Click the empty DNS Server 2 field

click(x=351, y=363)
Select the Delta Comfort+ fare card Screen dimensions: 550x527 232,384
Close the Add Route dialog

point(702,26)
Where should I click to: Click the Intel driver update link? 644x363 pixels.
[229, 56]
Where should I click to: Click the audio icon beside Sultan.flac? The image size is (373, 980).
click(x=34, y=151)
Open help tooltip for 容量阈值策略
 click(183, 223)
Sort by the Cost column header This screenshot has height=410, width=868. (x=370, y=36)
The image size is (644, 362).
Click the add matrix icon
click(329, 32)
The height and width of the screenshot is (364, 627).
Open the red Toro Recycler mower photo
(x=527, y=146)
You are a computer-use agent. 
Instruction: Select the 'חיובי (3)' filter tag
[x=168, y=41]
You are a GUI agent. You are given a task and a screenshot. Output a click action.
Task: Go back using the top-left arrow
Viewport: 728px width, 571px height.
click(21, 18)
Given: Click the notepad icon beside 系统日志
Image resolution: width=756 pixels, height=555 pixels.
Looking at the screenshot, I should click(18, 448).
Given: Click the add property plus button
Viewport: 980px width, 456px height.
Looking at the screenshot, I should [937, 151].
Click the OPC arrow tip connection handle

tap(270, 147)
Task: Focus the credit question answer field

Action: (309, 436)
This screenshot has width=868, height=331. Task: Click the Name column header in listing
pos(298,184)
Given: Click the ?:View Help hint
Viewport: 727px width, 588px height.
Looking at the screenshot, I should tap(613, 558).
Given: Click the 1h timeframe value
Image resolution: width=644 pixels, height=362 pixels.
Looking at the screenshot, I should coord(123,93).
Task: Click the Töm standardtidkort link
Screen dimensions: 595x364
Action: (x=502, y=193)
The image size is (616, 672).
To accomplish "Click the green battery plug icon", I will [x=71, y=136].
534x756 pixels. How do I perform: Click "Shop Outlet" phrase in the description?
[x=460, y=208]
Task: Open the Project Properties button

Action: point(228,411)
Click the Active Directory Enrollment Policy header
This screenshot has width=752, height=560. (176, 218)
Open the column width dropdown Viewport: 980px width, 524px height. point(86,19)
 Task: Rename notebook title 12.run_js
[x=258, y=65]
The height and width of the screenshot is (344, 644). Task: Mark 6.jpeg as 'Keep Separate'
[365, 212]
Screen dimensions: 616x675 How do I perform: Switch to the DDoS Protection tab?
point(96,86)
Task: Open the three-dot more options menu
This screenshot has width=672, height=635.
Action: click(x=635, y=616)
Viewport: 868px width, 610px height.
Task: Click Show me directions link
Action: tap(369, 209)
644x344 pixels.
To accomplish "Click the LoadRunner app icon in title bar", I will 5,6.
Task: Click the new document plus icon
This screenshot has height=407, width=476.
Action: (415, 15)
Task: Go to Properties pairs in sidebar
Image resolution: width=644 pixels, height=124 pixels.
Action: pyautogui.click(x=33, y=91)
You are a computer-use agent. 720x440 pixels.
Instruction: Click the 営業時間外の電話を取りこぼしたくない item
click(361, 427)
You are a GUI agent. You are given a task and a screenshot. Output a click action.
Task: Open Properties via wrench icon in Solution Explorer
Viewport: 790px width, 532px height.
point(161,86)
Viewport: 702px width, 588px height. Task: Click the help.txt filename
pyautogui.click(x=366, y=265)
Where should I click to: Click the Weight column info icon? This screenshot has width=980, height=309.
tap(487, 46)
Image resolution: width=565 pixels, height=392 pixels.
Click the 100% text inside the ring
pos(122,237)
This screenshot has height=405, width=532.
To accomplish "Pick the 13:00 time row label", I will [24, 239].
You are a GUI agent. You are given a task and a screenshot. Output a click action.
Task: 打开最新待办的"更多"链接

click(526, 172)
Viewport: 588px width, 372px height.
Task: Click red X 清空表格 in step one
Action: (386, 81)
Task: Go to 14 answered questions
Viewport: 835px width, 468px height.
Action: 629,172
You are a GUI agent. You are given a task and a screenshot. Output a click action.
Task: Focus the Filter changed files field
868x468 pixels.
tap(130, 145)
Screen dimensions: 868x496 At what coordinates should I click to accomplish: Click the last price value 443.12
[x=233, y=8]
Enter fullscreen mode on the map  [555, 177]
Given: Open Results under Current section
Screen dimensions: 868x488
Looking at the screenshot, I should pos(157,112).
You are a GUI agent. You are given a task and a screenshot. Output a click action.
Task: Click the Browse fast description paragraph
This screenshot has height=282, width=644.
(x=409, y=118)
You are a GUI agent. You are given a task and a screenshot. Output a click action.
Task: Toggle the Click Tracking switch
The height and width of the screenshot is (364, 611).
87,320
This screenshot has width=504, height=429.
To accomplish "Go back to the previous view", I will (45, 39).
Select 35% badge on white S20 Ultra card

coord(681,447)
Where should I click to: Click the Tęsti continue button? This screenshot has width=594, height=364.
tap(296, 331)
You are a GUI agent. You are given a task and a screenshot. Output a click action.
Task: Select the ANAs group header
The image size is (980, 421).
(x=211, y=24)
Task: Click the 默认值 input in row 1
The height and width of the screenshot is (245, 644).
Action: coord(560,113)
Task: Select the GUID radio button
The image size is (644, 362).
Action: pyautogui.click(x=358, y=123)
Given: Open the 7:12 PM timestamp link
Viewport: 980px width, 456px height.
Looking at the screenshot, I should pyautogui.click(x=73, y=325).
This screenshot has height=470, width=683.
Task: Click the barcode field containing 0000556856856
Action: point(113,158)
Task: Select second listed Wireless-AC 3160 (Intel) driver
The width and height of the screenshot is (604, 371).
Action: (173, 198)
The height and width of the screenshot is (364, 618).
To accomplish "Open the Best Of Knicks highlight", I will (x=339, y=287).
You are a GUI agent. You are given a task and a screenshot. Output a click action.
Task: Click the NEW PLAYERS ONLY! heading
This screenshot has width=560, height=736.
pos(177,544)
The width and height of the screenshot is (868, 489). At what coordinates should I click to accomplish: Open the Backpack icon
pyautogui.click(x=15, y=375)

* To do *
Where a line of the data includes the string "computer", list that line.

* Response to the task *
You are a computer-use agent. 
You are a computer-use agent. 720x440 pixels.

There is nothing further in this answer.